*** Opening LISTED ENTRIES ***
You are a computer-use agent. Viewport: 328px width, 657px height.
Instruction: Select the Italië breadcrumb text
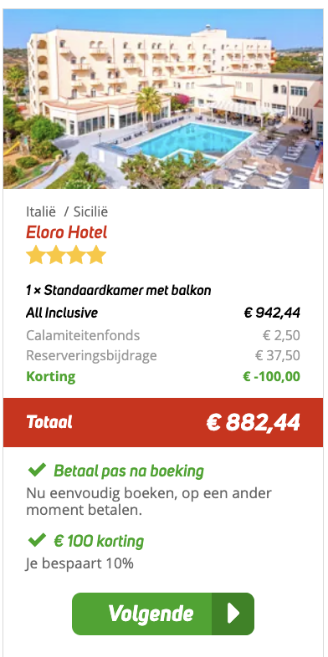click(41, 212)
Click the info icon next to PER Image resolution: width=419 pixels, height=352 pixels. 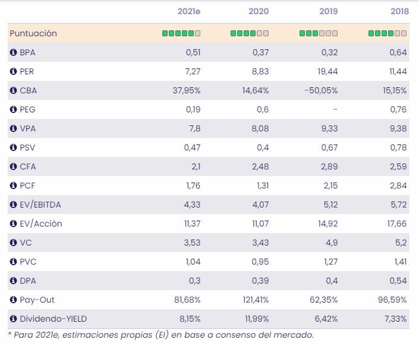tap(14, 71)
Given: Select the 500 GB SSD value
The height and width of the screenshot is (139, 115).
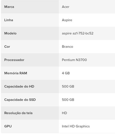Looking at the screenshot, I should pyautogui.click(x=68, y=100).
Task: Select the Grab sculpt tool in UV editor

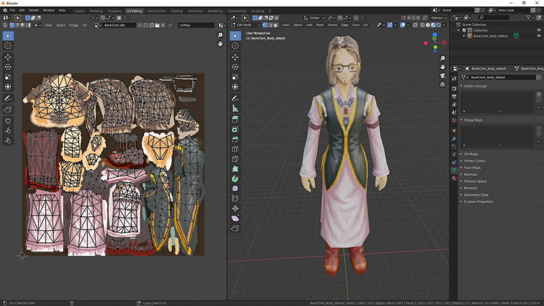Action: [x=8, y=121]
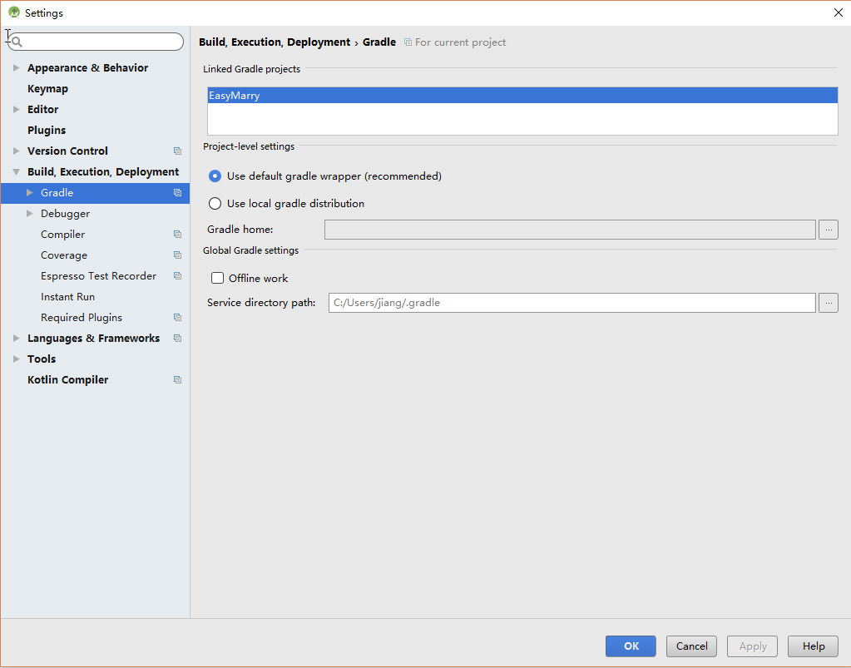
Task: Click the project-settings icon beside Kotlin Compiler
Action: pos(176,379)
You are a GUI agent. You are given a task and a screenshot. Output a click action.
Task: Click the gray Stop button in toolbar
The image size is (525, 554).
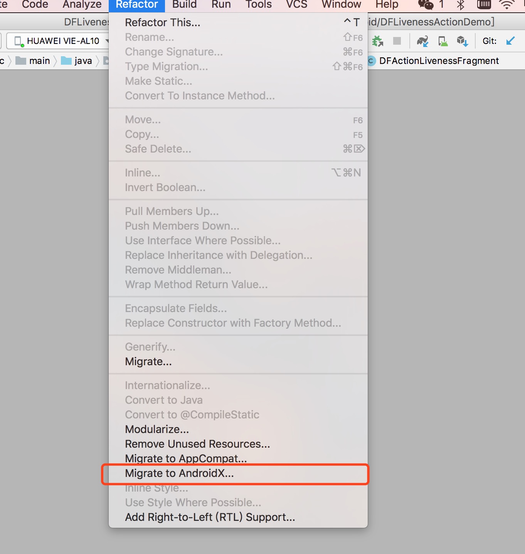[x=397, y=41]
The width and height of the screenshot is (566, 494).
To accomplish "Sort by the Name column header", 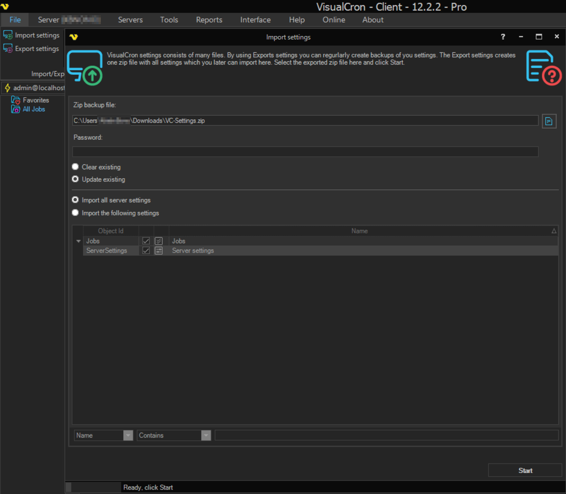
*** Closing LISTED ENTRIES ***
• **WHAT TO WORK ON**
When you reach the line containing "Given: Select the 500 GB SSD value" in the listing above, reproduce it and every line after it through the last, exactly; omit the pictures.

• **OUTPUT OF THE EXERCISE**
Given: Select the 500 GB SSD value
The height and width of the screenshot is (139, 115).
Looking at the screenshot, I should pyautogui.click(x=68, y=100).
Task: Select the Grab sculpt tool in UV editor

Action: [x=8, y=121]
Task: Click the project-settings icon beside Kotlin Compiler
Action: pos(176,379)
You are a GUI agent. You are given a task and a screenshot. Output a click action.
Task: Click the gray Stop button in toolbar
The image size is (525, 554).
[x=397, y=41]
The width and height of the screenshot is (566, 494).
To accomplish "Sort by the Name column header", 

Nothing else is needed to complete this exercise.